注意在base.py里面有对scores的定义:
with torch.cuda.device_of(image):scores = image.new().resize_(batch,self.nclass,h,w).zero_().cuda()
说明在test.py文件中调用的 MultiEvalModule函数应该是为了生成多个尺度的图像用于训练。
在知乎上一个回答是:
3.2.3 predict [single-scale] (单一尺寸)
#github参考输入
#predict [single-scale]
CUDA_VISIBLE_DEVICES=0,1,2,3 python -m experiments.segmentation.test --dataset pcontext \--model encnet --jpu [JPU|JPU_X] --aux --se-loss \--backbone resnet50 --resume {MODEL} --split val --mode test
这里输入:
CUDA_VISIBLE_DEVICES=0,1,2,3 python -m experiments.segmentation.test --dataset pcontext \--model encnet --jpu JPU --aux --se-loss \--backbone resnet50 --resume /home/meng/.encoding/models/encnet_jpu_res50_pcontext.pth.tar --split val --mode test
结果为:
(yolov5py37) meng@meng:~/deeplearning/FastFCN$ CUDA_VISIBLE_DEVICES=0,1,2,3 python -m experiments.segmentation.test --dataset pcontext \
> --model encnet --jpu JPU --aux --se-loss \
> --backbone resnet50 --resume /home/meng/.encoding/models/encnet_jpu_res50_pcontext.pth.tar --split val --mode test
Namespace(aux=True, aux_weight=0.2, backbone='resnet50', base_size=520, batch_size=16, checkname='default', crop_size=480, cuda=True, dataset='pcontext', dilated=False, epochs=80, ft=False, jpu='JPU', lateral=False, lr=0.001, lr_scheduler='poly', mode='test', model='encnet', model_zoo=None, momentum=0.9, ms=False, no_cuda=False, no_val=False, resume='/home/meng/.encoding/models/encnet_jpu_res50_pcontext.pth.tar', save_folder='experiments/segmentation/results', se_loss=True, se_weight=0.2, seed=1, split='val', start_epoch=0, test_batch_size=16, train_split='train', weight_decay=0.0001, workers=16)

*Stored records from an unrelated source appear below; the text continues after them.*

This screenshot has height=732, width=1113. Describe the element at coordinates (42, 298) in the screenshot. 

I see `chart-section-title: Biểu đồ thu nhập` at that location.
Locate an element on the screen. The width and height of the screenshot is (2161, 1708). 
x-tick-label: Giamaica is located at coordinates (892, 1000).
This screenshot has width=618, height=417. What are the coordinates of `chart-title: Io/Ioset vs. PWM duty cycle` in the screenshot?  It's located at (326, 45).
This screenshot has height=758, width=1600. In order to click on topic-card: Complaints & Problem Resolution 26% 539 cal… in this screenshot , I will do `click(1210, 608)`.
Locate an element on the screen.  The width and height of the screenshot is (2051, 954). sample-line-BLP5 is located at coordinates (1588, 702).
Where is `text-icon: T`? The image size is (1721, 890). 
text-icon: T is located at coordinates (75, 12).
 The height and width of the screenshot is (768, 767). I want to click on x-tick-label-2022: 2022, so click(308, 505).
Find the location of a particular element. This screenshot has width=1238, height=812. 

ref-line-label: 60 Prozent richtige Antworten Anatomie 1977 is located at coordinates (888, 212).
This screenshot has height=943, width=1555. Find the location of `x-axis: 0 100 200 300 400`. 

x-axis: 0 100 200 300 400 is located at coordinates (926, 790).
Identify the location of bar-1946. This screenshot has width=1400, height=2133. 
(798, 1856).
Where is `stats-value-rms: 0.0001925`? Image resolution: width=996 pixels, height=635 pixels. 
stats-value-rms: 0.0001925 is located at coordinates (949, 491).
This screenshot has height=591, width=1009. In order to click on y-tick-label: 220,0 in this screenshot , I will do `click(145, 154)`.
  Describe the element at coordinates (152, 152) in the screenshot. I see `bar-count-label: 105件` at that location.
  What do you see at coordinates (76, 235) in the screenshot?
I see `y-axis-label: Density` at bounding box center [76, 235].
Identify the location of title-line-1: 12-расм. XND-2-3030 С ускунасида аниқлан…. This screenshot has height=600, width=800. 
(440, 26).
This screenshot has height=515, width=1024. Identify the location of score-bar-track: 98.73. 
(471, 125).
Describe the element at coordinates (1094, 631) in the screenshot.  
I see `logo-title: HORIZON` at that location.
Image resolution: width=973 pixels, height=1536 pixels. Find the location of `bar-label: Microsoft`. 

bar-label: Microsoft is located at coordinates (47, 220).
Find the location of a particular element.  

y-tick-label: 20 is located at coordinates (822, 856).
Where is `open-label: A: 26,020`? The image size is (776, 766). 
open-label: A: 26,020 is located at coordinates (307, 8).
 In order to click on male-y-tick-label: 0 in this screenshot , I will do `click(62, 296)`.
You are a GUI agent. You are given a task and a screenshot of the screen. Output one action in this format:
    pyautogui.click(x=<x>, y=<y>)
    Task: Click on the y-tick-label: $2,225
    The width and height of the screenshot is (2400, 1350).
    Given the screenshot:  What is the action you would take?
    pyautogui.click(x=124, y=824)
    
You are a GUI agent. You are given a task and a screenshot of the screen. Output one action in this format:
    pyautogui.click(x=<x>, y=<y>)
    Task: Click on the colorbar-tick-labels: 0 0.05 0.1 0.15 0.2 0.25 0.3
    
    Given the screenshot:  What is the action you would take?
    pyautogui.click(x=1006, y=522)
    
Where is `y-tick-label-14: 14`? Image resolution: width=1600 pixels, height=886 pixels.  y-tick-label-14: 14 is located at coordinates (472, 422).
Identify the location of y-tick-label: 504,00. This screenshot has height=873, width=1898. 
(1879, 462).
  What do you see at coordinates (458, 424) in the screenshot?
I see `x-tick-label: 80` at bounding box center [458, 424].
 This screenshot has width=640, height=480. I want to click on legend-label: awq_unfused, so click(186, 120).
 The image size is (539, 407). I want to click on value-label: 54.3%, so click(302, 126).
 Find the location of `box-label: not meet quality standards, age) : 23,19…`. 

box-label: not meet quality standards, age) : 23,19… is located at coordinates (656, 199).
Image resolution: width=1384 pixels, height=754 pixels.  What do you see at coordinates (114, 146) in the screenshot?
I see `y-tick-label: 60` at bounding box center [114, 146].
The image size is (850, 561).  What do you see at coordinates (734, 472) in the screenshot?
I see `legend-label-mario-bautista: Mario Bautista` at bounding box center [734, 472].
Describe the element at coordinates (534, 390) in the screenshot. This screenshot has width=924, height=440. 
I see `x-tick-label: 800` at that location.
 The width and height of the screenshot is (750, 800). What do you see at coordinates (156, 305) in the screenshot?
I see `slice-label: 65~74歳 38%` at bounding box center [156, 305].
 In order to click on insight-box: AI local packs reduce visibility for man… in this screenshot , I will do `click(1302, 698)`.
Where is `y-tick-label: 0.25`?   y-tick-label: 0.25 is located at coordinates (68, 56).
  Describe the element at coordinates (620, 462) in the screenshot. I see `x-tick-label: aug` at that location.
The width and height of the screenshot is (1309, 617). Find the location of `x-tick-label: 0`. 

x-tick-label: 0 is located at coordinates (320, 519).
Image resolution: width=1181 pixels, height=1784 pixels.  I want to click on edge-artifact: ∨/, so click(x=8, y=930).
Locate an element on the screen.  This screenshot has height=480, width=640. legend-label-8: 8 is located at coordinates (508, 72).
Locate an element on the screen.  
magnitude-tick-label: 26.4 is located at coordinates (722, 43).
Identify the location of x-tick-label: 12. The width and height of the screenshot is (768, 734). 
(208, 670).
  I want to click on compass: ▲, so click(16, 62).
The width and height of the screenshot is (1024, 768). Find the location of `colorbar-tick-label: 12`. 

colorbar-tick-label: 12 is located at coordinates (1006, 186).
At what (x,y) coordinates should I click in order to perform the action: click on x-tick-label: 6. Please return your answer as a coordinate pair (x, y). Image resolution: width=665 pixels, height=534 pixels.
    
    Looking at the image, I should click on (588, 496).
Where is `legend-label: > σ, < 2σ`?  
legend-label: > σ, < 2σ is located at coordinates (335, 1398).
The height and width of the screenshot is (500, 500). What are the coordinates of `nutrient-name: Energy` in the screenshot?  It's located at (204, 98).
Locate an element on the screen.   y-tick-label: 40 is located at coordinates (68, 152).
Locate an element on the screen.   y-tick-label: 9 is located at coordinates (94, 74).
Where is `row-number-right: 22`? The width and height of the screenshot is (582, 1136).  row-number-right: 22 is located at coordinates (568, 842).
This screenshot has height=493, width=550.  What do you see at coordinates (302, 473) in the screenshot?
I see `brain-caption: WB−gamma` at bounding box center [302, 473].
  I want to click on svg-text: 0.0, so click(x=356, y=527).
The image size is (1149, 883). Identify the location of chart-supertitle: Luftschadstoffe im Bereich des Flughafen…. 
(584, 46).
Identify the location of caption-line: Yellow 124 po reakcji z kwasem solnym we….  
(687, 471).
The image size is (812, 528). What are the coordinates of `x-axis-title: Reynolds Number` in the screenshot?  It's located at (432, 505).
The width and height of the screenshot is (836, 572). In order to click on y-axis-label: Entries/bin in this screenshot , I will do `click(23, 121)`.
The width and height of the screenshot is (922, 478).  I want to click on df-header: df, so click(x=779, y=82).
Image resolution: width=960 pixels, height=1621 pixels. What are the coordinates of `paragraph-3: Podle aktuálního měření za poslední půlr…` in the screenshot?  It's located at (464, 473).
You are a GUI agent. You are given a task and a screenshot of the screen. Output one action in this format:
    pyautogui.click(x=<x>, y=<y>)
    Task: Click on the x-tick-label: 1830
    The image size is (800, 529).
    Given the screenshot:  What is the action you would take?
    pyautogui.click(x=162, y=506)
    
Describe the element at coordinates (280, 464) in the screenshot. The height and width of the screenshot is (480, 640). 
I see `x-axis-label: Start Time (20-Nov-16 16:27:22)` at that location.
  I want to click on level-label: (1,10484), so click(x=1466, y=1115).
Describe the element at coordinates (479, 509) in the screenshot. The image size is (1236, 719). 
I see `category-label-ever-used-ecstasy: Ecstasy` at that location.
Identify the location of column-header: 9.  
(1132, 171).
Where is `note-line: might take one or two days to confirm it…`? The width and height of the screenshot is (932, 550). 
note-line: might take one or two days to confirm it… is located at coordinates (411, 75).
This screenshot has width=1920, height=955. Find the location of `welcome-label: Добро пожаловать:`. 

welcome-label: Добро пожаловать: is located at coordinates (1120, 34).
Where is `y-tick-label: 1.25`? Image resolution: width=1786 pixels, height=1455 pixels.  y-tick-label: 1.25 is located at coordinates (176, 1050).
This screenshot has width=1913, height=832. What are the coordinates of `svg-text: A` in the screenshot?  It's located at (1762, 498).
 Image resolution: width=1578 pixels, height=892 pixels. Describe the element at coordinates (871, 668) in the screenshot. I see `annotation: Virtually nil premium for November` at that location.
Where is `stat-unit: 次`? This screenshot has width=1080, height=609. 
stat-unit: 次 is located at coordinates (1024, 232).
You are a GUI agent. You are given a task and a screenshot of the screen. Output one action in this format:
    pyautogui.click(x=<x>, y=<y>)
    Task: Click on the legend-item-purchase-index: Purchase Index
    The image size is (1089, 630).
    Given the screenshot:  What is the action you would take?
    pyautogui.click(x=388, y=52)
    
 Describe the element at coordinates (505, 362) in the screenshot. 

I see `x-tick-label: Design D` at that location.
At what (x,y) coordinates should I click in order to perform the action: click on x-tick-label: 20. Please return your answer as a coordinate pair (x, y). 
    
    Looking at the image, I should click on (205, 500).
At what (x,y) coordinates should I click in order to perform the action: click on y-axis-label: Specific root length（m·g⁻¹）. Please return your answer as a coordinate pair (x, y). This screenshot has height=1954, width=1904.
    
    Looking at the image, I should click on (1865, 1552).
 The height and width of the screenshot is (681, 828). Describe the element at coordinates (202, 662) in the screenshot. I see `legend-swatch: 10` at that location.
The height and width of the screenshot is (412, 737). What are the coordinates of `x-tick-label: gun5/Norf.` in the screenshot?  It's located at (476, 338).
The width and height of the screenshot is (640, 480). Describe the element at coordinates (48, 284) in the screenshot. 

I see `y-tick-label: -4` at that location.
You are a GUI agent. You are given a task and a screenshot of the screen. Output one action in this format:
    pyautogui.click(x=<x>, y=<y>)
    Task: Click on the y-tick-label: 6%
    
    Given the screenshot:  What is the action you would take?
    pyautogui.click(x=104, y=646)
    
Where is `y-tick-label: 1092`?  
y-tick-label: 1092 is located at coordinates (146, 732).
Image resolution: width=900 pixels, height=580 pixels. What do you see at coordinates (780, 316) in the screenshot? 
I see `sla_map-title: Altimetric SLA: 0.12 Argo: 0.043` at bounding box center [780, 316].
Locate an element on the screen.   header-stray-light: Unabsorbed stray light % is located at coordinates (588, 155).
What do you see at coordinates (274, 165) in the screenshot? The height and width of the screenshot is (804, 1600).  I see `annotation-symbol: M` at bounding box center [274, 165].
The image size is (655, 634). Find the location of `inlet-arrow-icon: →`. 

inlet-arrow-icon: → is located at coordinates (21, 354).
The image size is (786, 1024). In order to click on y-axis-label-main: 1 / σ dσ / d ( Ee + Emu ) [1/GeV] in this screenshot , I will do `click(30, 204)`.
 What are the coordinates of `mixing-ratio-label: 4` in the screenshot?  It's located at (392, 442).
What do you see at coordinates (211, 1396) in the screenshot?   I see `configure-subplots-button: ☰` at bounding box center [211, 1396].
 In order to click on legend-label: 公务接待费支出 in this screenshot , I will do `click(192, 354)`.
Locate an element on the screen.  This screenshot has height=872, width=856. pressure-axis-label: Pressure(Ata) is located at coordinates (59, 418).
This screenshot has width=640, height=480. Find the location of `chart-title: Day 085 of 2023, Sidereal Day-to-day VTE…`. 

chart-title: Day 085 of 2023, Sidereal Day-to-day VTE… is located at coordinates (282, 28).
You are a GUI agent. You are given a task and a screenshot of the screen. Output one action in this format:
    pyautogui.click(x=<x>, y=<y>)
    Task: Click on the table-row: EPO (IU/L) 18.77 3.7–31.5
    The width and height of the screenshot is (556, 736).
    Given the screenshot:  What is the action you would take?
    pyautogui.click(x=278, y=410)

loading annotations into memory...
JSON root keys:dict_keys(['info', 'images', 'annos_segmentation', 'annos_occlusion', 'annos_boundary', 'categories', 'parts'])
Done (t=3.22s)
creating index...
index created! (t=2.42s)
mask_file: /home/meng/.encoding/data/VOCdevkit/VOC2010/val.pth
=> loaded checkpoint '/home/meng/.encoding/models/encnet_jpu_res50_pcontext.pth.tar' (epoch 79)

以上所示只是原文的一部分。